The data:
--- START ---
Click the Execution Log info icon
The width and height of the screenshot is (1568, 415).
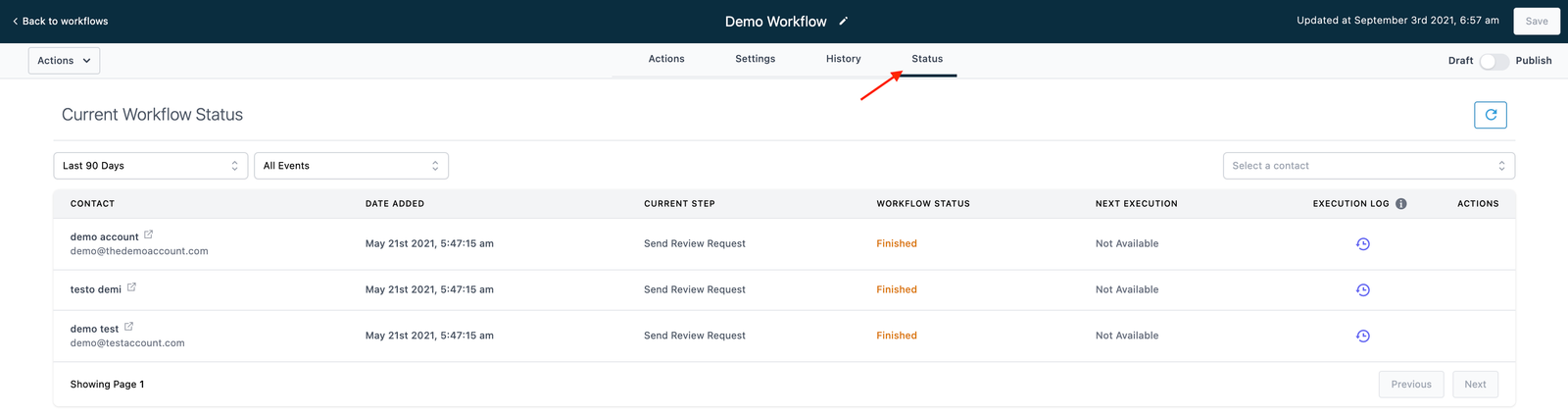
--- END ---
--- START ---
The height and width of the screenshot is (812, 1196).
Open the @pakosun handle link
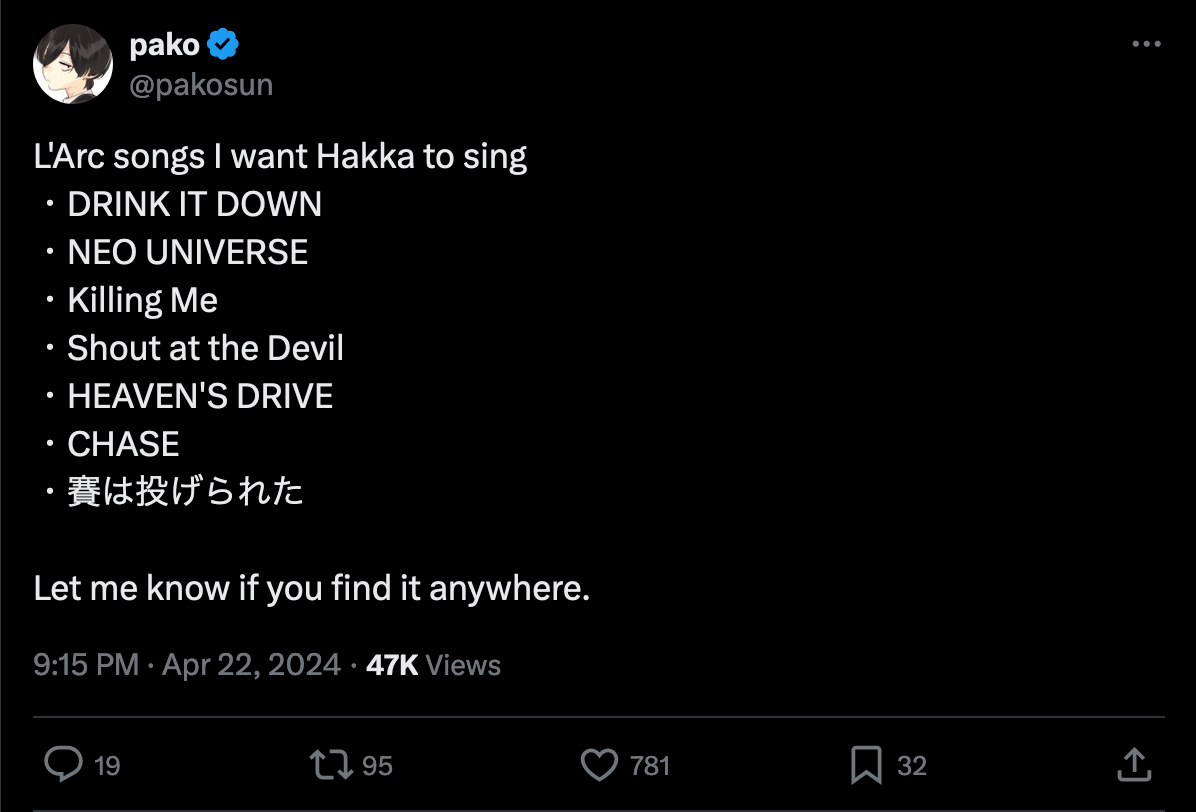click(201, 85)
--- END ---
Copy the entries starting at the line that contains "Click the Execution Log info icon" and ending after the line that contains "The width and", with both of those lines included.

Solution to this exercise:
Click the Execution Log info icon
The width and height of the screenshot is (1568, 415).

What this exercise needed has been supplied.